- Title card
- Directed by: P. Vasu
- Written by: P. Vasu
- Produced by: M. Kesavan
- Starring: Bala Charmy Kaur
- Cinematography: M. Kesavan
- Edited by: K. R. Selvaraj
- Music by: Vidyasagar
- Production company: Super Star Art Movies
- Release date: 18 July 2003;
- Running time: 143 minutes
- Country: India
- Language: Tamil

= Kadhal Kisu Kisu =

Kadhal Kisu Kisu is a 2003 Indian Tamil-language romantic action comedy film written and directed by P. Vasu. The film stars Bala and Charmy Kaur, while Manivannan, Kalabhavan Mani and Vivek play supporting roles. The film produced by Kesavan, had music scored by Vidyasagar. The film was released on 18 July 2003 to below average collections.

== Plot ==

Sriram is the only son of his parents. The family is settled in Malaysia and Sriram studies in a college. Indu is the daughter of a rich businessman Karunakaran and she is Sriram's classmate. Karunakaran is short tempered and never trusts his own daughter. He always fears that Indu would fall in love with someone which makes him very strict with her always.
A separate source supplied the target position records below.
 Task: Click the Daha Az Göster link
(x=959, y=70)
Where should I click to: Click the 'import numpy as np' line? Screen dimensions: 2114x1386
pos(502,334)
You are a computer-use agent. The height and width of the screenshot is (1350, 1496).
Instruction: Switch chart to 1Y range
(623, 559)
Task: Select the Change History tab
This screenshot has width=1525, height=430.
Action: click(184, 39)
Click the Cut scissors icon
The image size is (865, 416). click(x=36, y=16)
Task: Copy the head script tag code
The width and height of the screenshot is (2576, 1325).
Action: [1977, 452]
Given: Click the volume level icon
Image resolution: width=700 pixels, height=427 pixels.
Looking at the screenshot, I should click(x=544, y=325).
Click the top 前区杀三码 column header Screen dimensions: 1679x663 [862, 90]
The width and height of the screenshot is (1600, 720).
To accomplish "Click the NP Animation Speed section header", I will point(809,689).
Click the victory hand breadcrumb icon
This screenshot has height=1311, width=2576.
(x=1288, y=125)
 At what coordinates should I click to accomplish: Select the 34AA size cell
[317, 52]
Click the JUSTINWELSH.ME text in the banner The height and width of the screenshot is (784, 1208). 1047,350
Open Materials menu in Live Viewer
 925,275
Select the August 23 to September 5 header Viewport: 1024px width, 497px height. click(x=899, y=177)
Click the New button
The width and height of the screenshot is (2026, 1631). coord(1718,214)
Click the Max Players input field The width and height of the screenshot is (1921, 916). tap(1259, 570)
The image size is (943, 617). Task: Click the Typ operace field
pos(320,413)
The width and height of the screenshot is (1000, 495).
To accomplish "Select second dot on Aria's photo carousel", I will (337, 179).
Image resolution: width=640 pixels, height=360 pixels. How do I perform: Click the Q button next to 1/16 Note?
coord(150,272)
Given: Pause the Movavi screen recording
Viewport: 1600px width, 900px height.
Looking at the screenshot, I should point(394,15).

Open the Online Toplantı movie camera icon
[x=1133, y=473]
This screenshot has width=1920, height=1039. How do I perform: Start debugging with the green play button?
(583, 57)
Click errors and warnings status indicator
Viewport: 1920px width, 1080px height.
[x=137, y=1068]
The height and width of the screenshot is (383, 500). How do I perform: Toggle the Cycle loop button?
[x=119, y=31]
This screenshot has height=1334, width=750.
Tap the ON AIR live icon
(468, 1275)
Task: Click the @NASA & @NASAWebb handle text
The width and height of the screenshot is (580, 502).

One day, Indu's classmates plan to throw a surprise birthday party to her. But Karunakaran arrives during the time of the party which shocks Indu. One of her classmate foulplays by sending her a gift in the name of Sriram, which is seen by Karunakaran. Now Karunakaran suspects that Indu is in love with Sriram, but Indu denies that, which Karunakaran does not believe. Karunakaran plans to get Indu married to a rich guy. But Indu gets to know that the groom is a murderer and shows no interest in the wedding proposal which further angers Karunakaran.

A few other incidents happen by coincidence which makes Karunakaran believe that Indu and Sriram are in love. Karunakaran threatens Sriram's father asking him to control his son. When Sriram's father enquires about this, Sriram promises that he does not love anyone and he would marry only the girl selected by his parents. But Karunakaran's doubts still persist and he beats Sriram's father's shop one day. Sriram's father gets frightened and requests Sriram to leave the town for a few days so that Karunakaran does not harm Sriram.

Sriram agrees and decides to move to a nearby town. To his surprise, Indu also boards the same bus in which Sriram is travelling. Indu has decided to run away from her home as she could not bear her father's torture. Now Karunakaran again misunderstands that Sriram and Indu have eloped together and chases them.

Sriram and Indu get down from the bus to safeguard their lives and run towards to a forest. They stay for a few days in the forest as they didn't know the way to get out from there. Finally, Sriram and Indu manage to return. In the meantime, Karunakaran has lodged a complaint that Indu was kidnapped by Sriram. The couple reaches the court and reveals that no one was kidnapped and they also make it clear that they are not in love and all the happenings are mere coincidence.

Finally, Karunakaran realises his mistake and understands the Sriram's good intention of only marrying a girl selected by his parents and also feels bad about his rude behaviour towards his daughter. He also expresses interest to get Indu married to Sriram as he will not be able to find a better match than him. The film ends with both Indu and Sriram getting united.

== Soundtrack ==
Soundtrack was composed by Vidyasagar.

| Song | Singers | Lyrics |
| "Aalum Velum" | Tippu, Udit Narayan | Na. Muthukumar |
| "Adadaa" | Manikka Vinayagam, Karthik |
| "Chinna Chinnathai" | S. P. Balasubrahmanyam, Mano, Jayashri | P. Vijay |
| "Kabadi Kabadi" | Karthik, Tippu, Ganga, Pop Shalini, Febi Mani |
| "Kadhal Arimugama" | Vijay Prakash, Sujatha | Kabilan |
| "Kadhal Kisu Kisu" | Tippu, Premji Amaren | Kamakodiyan |

== Reception ==
Malathi Rangarajan of The Hindu gave the film a below-average review, noting "it is not that the director does not have a message for the viewer. He does, but the faulty approach to the theme takes the film far away from the mark." Malini Mannath of Chennai Online wrote, "The knot had the potential, but with the director depending on a whole series of co-incidences to carry forward his story, there's not much surprise or exciting viewing for the audience". Sify called it "another heartless love story which is far from entertaining. And post interval the film is slow and has a predictable climax".